Selanjutnya koefisien korelasi parsial antara political trust (X1) dengan partisipasi dalam gerakan mahasiswa menunjukkan rxy-sisa x sebesar -0,135 dengan taraf signifikansi (p) = 0,00, yang berarti political trust dengan partisipasi dalam gerakan mahasiswa mempunyai hubungan negatif dan sangat signifikan. Korelasi parsial antara political efficacy (X2) dengan partisipasi dalam gerakan mahasiswa menunjukkan rxy-sisa x sebesar 0,444 dengan taraf signifikansi (p) = 0,00, yang berarti political efficacy dengan partisipasi dalam gerakan mahasiswa mempunyai hubungan positif dan sangat signifikan. Sementara itu korelasi parsial antara collective self esteem (X3) dengan partisipasi dalam gerakan mahasiswa menunjukkan rxy-sisa x sebesar 0,679 dengan taraf signifikansi (p) = 0,00 yang berarti collective self esteem dengan partisipasi dalam gerakan mahasiswa mempunyai hubungan positif dan sangat signifikan.
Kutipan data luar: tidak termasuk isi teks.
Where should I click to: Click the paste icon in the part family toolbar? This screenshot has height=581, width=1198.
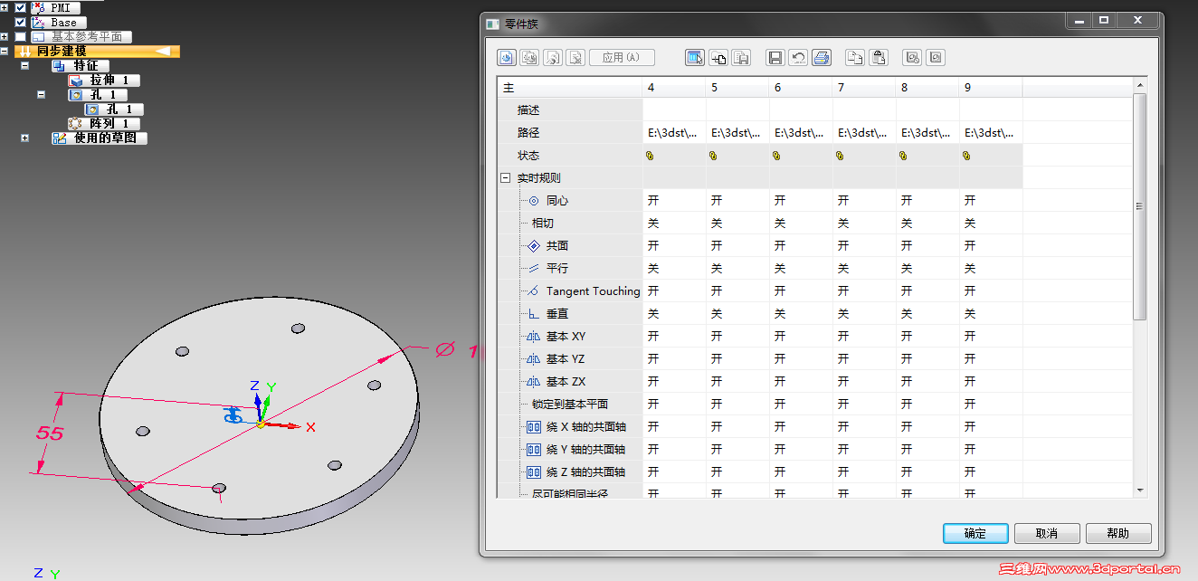click(879, 57)
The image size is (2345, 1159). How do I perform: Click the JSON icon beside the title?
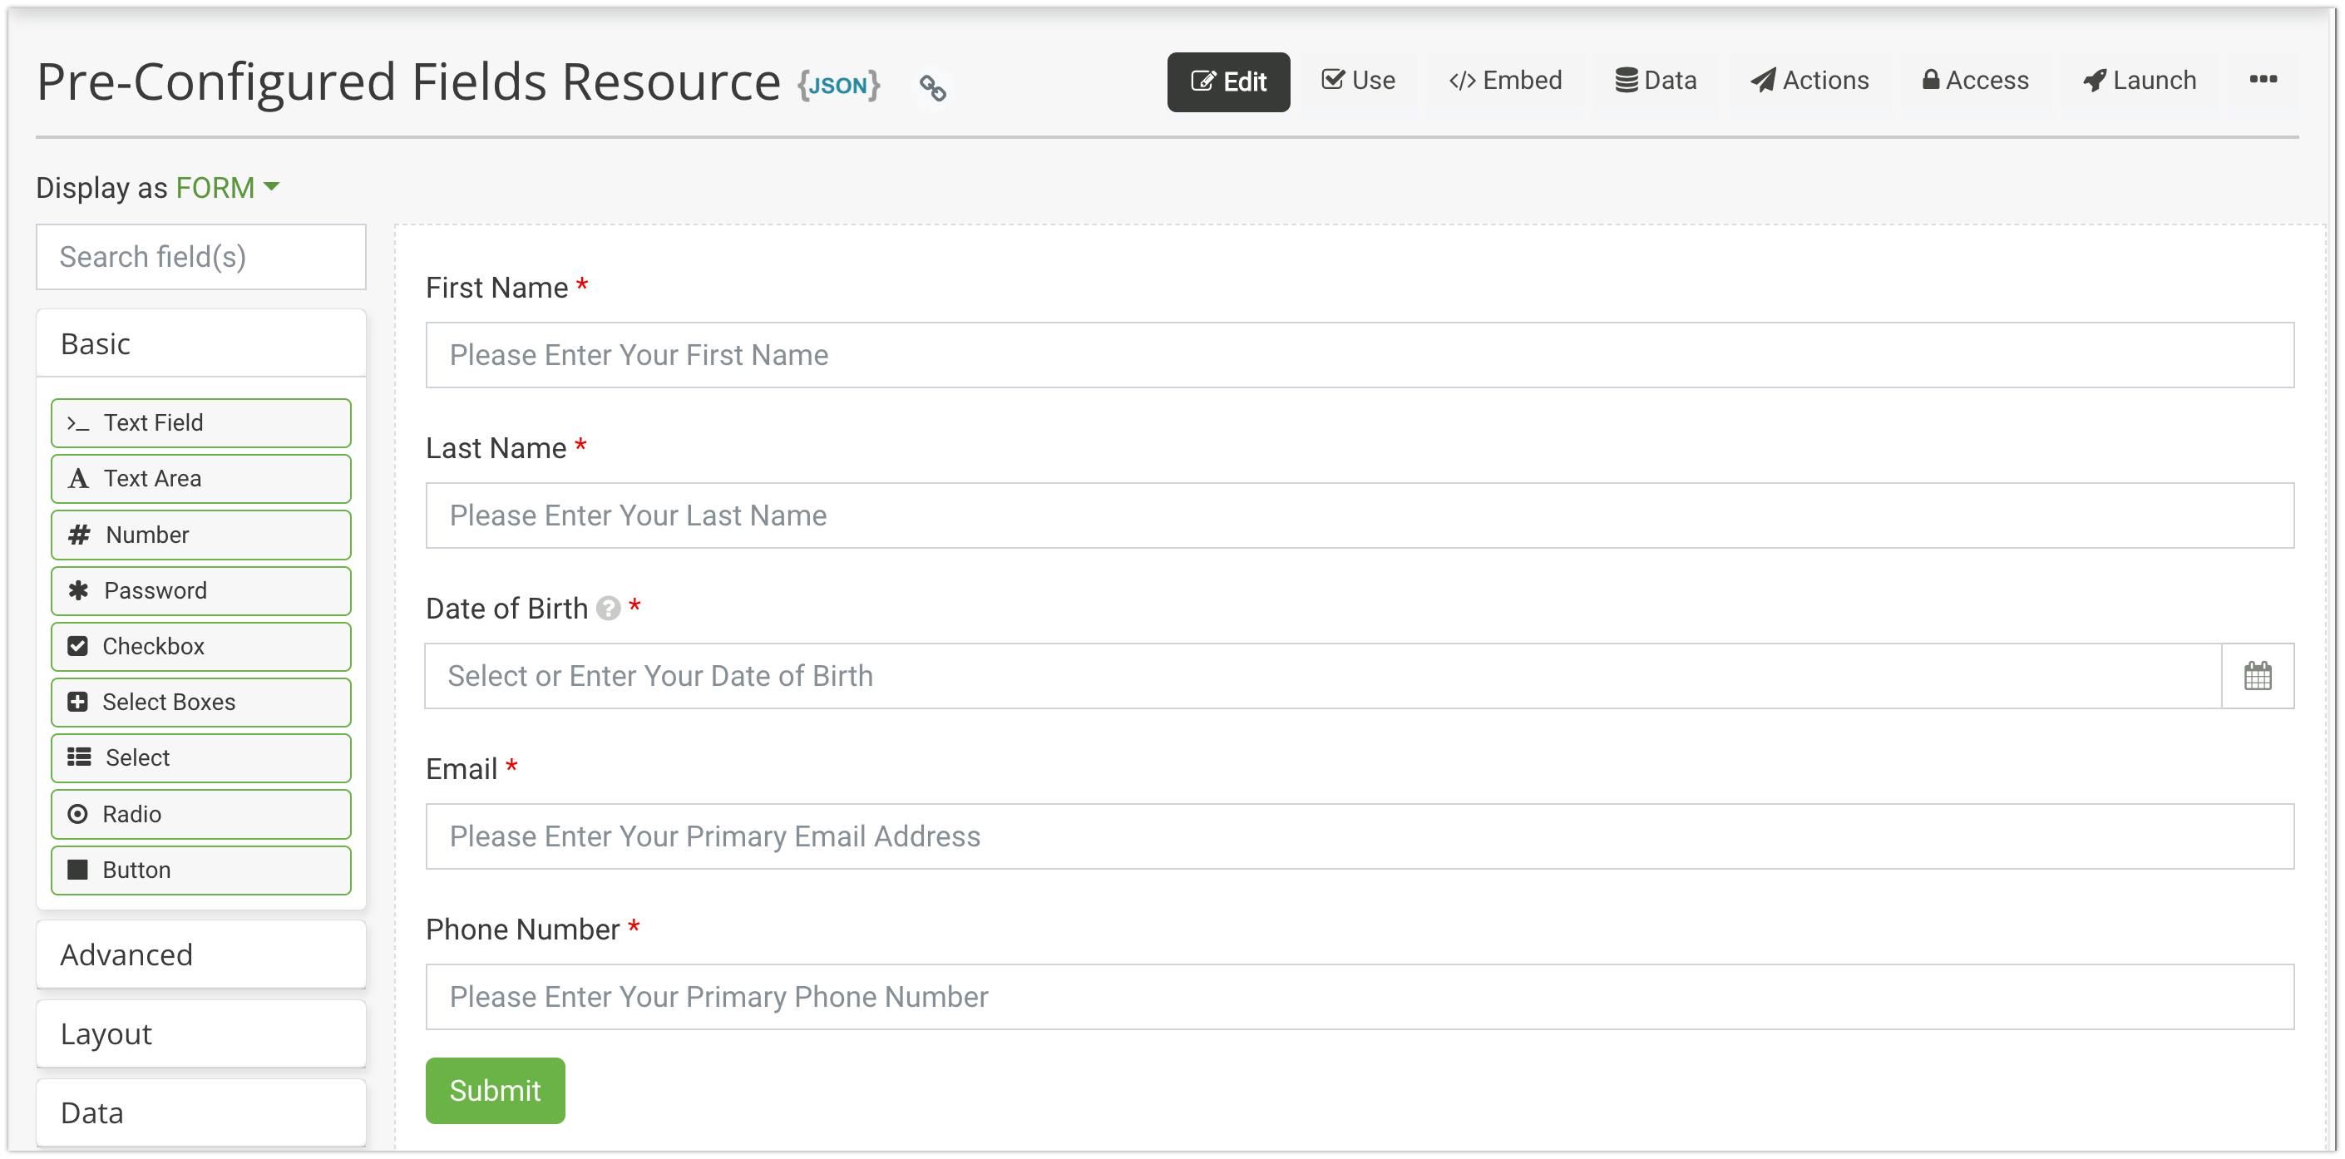point(838,85)
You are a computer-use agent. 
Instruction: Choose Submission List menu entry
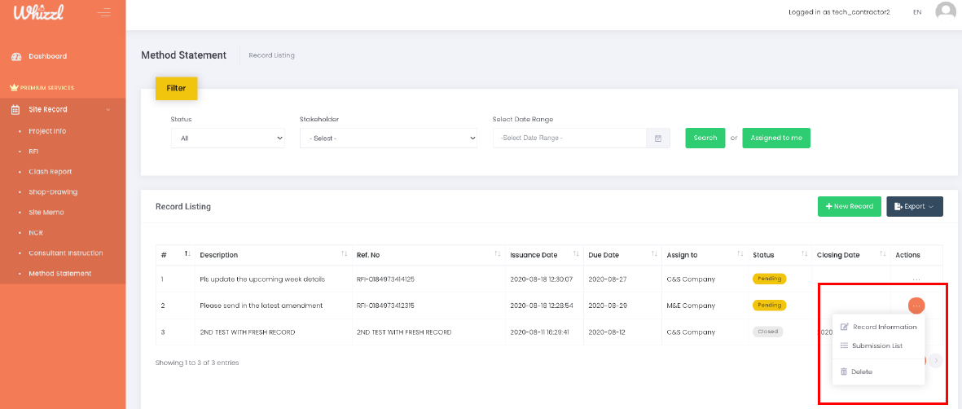pos(876,345)
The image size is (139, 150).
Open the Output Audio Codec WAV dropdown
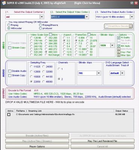[132, 17]
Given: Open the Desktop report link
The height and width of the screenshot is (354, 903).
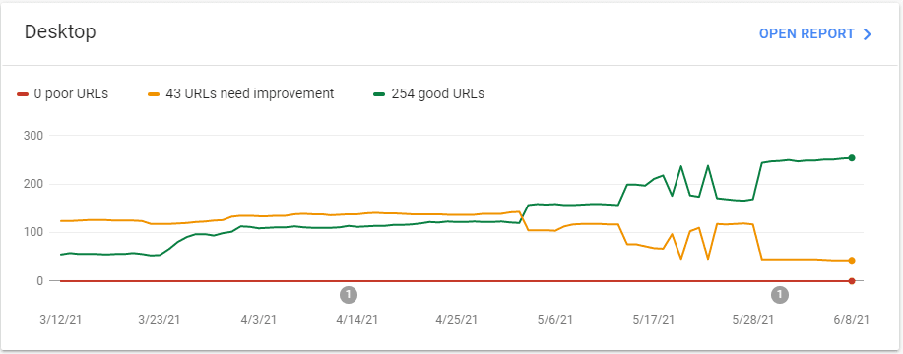Looking at the screenshot, I should tap(815, 33).
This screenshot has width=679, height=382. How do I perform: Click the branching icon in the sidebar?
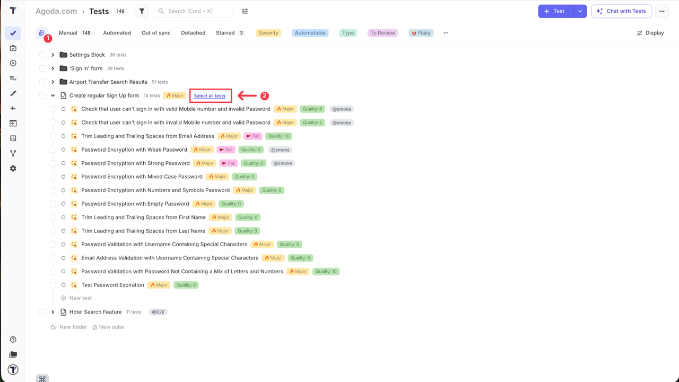pyautogui.click(x=13, y=153)
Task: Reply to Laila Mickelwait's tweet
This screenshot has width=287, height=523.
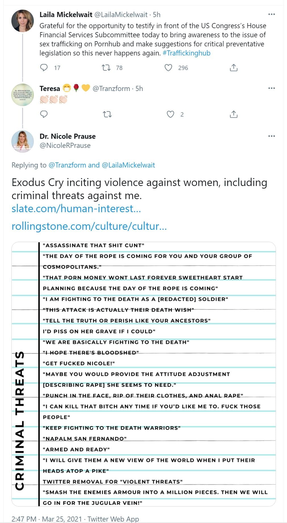Action: (44, 68)
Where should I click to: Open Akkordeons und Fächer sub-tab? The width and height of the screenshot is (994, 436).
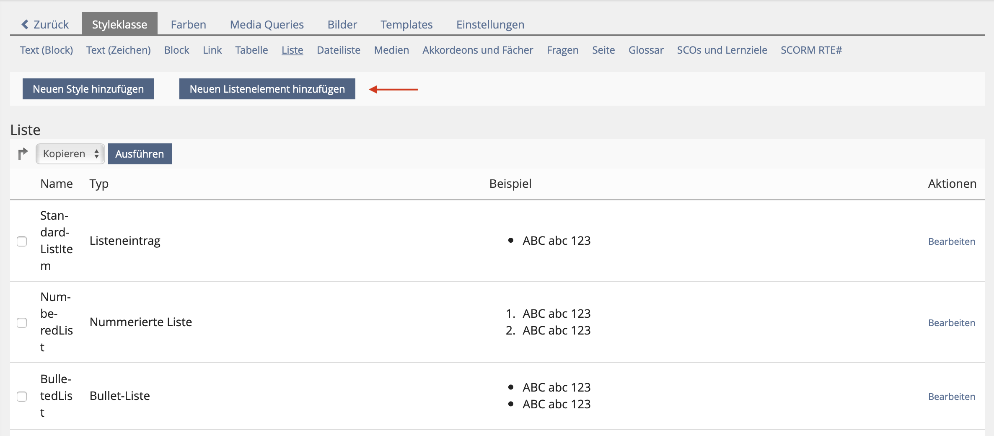click(x=478, y=50)

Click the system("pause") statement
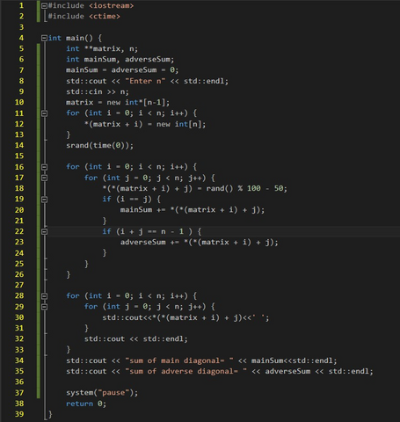click(102, 393)
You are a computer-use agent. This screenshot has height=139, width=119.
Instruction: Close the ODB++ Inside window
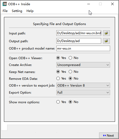click(x=112, y=4)
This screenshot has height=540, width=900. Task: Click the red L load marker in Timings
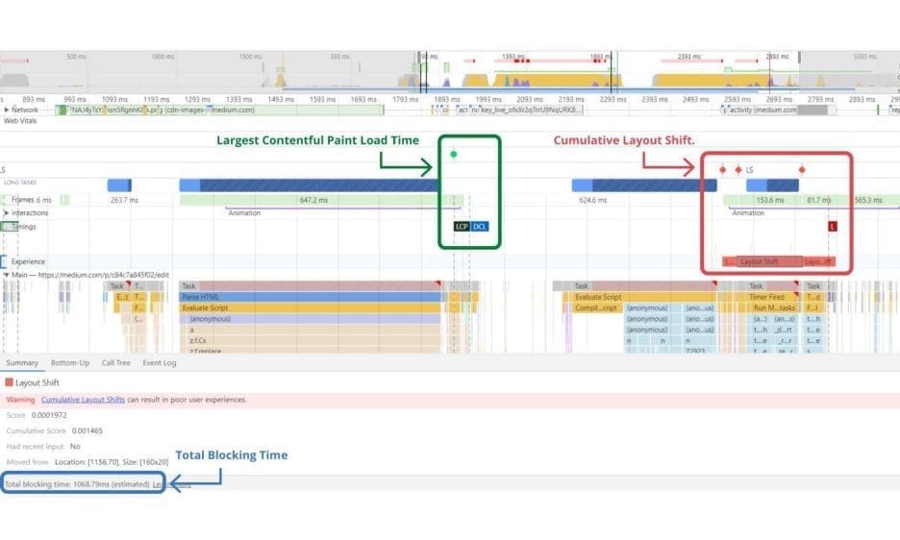833,227
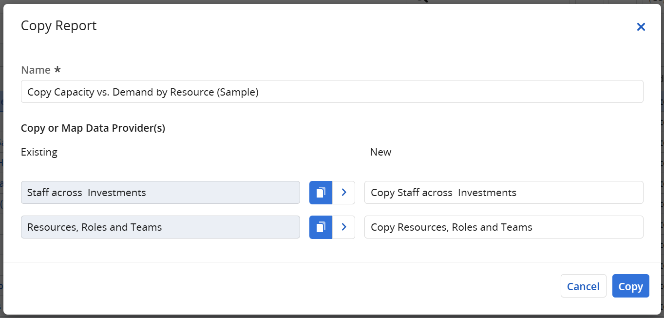The image size is (664, 318).
Task: Confirm with the blue Copy button
Action: click(x=630, y=286)
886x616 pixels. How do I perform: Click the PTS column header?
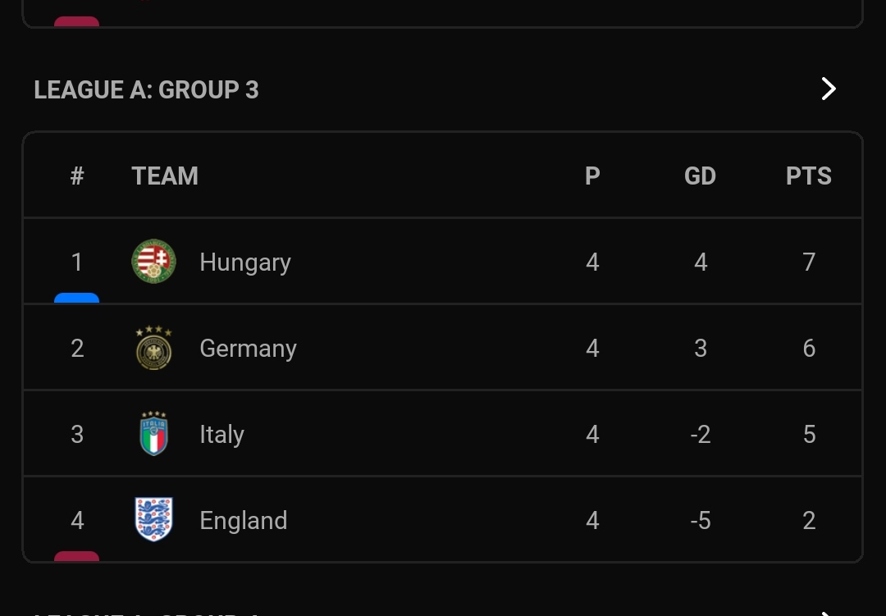pos(809,176)
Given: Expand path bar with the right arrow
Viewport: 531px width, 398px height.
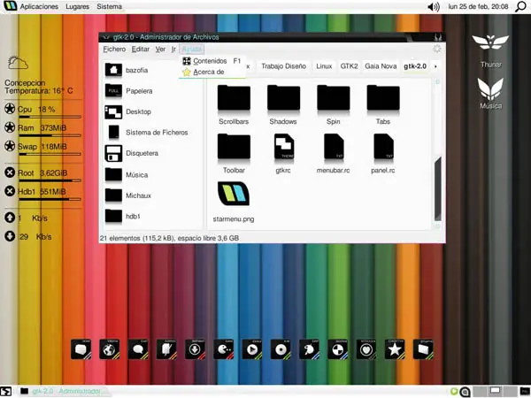Looking at the screenshot, I should [x=435, y=66].
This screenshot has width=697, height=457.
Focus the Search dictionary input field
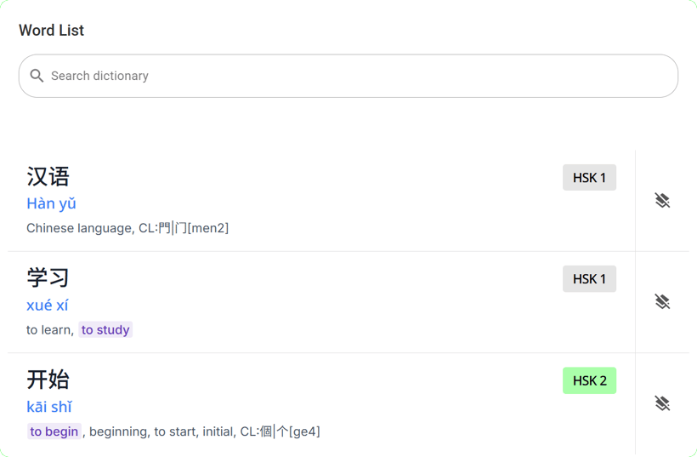(x=357, y=76)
Sumbangan efektif variabel bebas terhadap variabel terikat partisipasi dalam gerakan mahasiswa, masing-masing adalah political trust memiliki sumbangan efektif sebesar 4,065 %, political efficacy memiliki sumbangan efektif sebesar 34,458 %, antara collective self esteem memiliki sumbangan efektif sebesar 60,203 % . Artinya terdapat 1,273 % variabel lain yang memiliki pengaruh terhadap partisipasi dalam gerakan mahasiswa.
Pembahasan
Penelitian ini menunjukkan bahwa ada hubungan yang signifikan antara Political Trust, Political Efficacy dan Collective Self Esteem baik secara bersama- sama maupun secara parsial mempunyai pengaruh yang sangat signifikan terhadap Partisipasi dalam Gerakan Mahasiswa. Hal ini sesuai dengan pendapat Orum (dalam Matulessy, 2003) yang menyatakan bahwa terdapat beberapa faktor penting penyebab partisipasi individu dalam gerakan sosial, diantara faktor-faktor yang peneliti gunakan untuk menjelaskan fenomena partisipasi dalam gerakan mahasiswa adalah Political Trust, Political Efficacy dan Self Esteem.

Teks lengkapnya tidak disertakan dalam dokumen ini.